* What you need to do:
(a) In the Phillips excerpt, quote everything from "Performing them live, he" down to "from his contract.".
(b) Summarize the Phillips excerpt in two sentences.

* Document excerpt:
******
Performing them live, he pours his heart into every song. Phillips has toured with such artists as Matchbox 20 and John Mayer. “Growing up, when I was first starting to play shows or whatnot, I was just getting up there playing it like it was the last show I’d ever play. And doing something I love. And that’s what we do now. Like I said, we’re always doing a different show, coming up with new ideas, musically, for a jam or for a song.

“Watching all those guys that I’ve gotten to open up for - or just in concert - they just go up there and play their hearts out and giving all they have, like I say, like it’s the last show.”

Since his “Idol” triumph, his relationship with the show has not been without angst. In January he filed a lawsuit against the show’s producers and other associated parties, asserting he has been manipulated, among other complaints. He seeks a release from his contract.

One thing is certain, Phillips won’t be resting on his laurels. “I think you find new challenges in everything, every day. And especially in the music business. The music business is constantly changing - what you hear on the radio. You have new artists coming out all the time. You’ve got to really know who you are as an artist. You can’t be constantly changing. It’s good to change, but you don’t have to form to just what’s popular right now. The people that’ll like you will always like you. And the people that don’t like you, maybe they’ll like you one day, who knows?
******
* Given information:
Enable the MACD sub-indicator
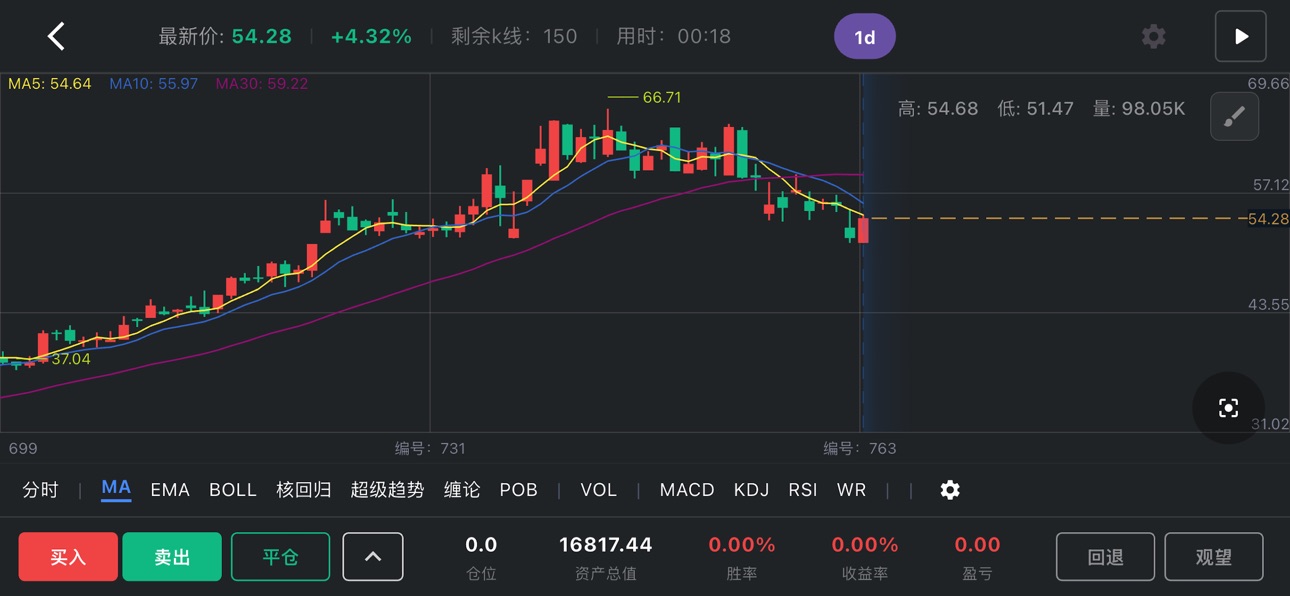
******
* Results of the tasks:
(a)
Performing them live, he pours his heart into every song. Phillips has toured with such artists as Matchbox 20 and John Mayer. “Growing up, when I was first starting to play shows or whatnot, I was just getting up there playing it like it was the last show I’d ever play. And doing something I love. And that’s what we do now. Like I said, we’re always doing a different show, coming up with new ideas, musically, for a jam or for a song.

“Watching all those guys that I’ve gotten to open up for - or just in concert - they just go up there and play their hearts out and giving all they have, like I say, like it’s the last show.”

Since his “Idol” triumph, his relationship with the show has not been without angst. In January he filed a lawsuit against the show’s producers and other associated parties, asserting he has been manipulated, among other complaints. He seeks a release from his contract.

(b) Phillips, who has toured with Matchbox 20 and John Mayer, pours his heart into live shows and plays each one as if it were his last. In January he filed a lawsuit against the "Idol" producers and other parties, seeking release from his contract, and he says artists must know who they are rather than conform to what is popular.